Put the items from the line with "This screenshot has" up to and including the line with "user-handle: @eshtiyaaq is" into a two-column CSV with the columns ask and response, one row per item, each value in a single quoted field with line breaks turned into spaces. Leave the pictures out.

• _Data extract_:
#####

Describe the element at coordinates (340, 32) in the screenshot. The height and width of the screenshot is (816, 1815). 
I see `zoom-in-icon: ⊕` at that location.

#####

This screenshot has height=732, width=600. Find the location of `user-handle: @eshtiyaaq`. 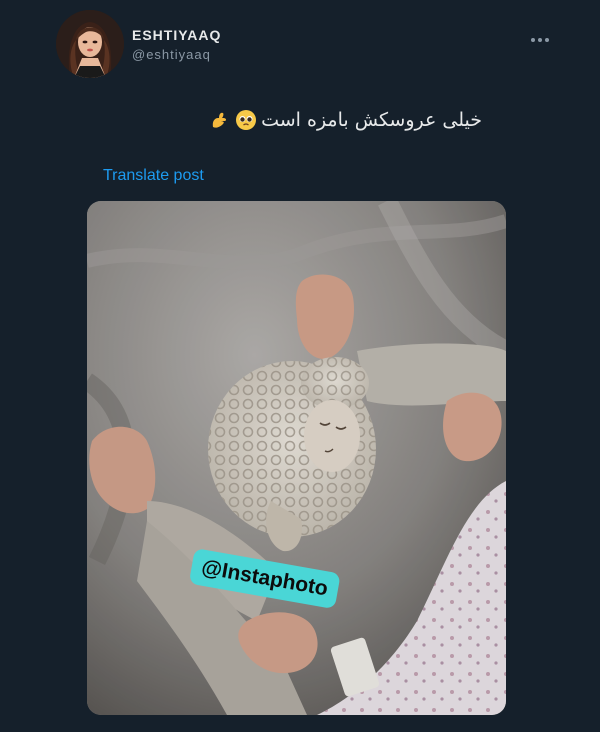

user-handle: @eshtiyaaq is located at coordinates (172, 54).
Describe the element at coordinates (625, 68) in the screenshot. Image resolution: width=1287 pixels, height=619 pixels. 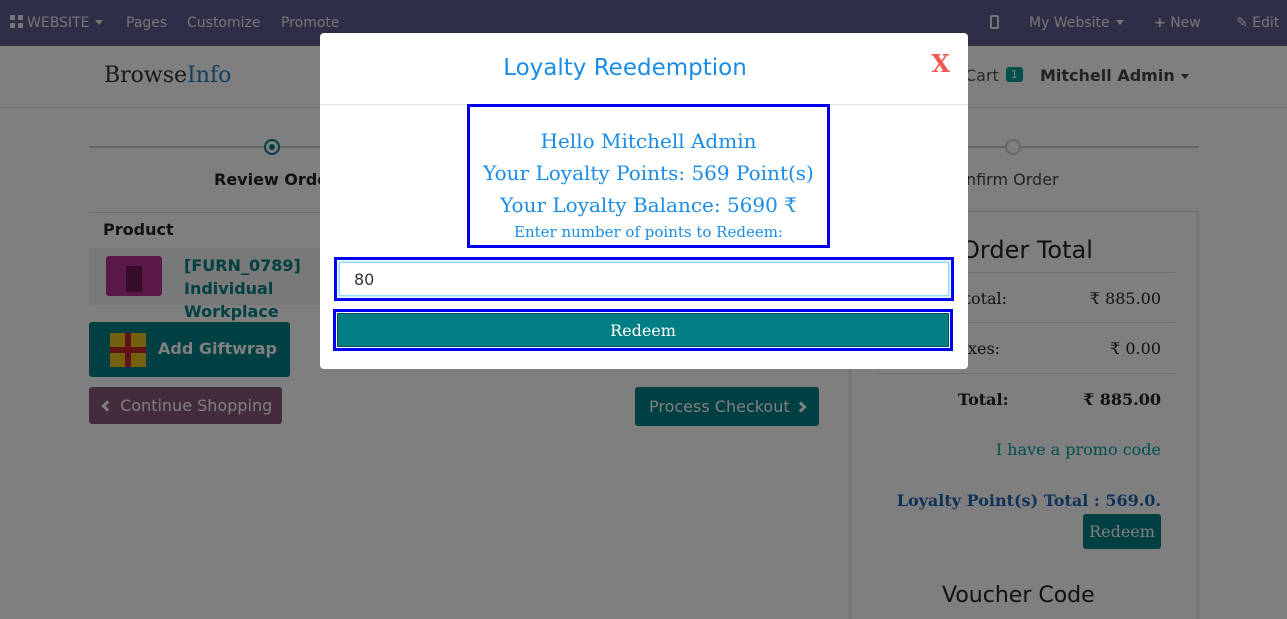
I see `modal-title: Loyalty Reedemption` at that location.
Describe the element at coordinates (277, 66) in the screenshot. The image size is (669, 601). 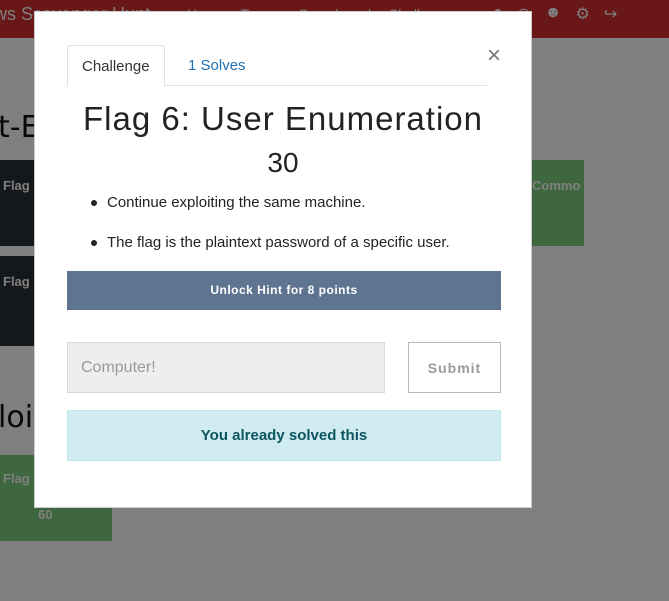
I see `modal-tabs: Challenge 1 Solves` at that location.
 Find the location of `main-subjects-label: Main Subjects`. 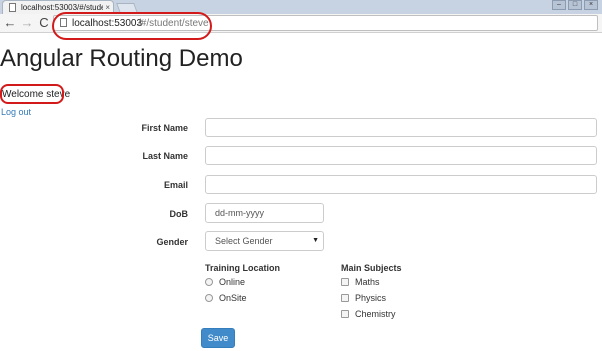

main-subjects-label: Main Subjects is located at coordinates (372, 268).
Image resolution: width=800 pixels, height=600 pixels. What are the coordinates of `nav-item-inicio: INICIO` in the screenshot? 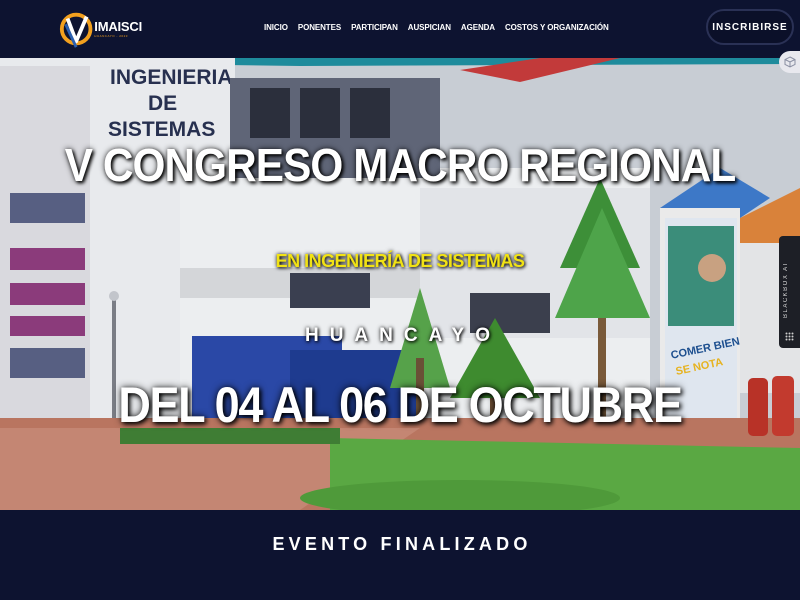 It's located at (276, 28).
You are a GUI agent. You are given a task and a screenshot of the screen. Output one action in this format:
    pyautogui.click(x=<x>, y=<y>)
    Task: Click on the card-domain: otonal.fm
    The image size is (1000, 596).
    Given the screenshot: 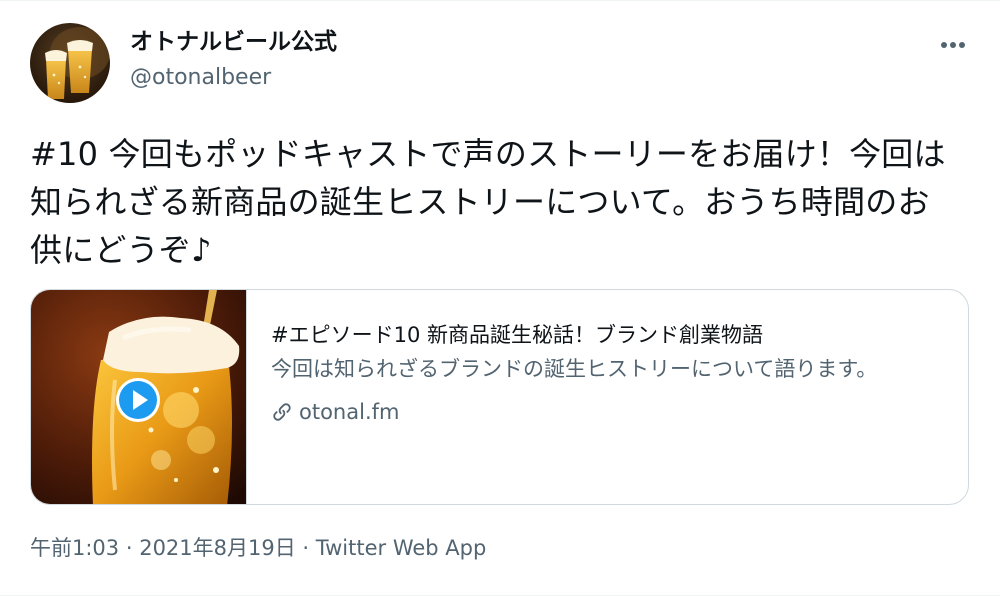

#####

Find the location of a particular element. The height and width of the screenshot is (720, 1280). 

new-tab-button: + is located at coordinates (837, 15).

#####

• _Your solution_:
ask,response
"This screenshot has height=732, width=600. Find the location of `user-handle: @eshtiyaaq`.","user-handle: @eshtiyaaq is located at coordinates (172, 54)."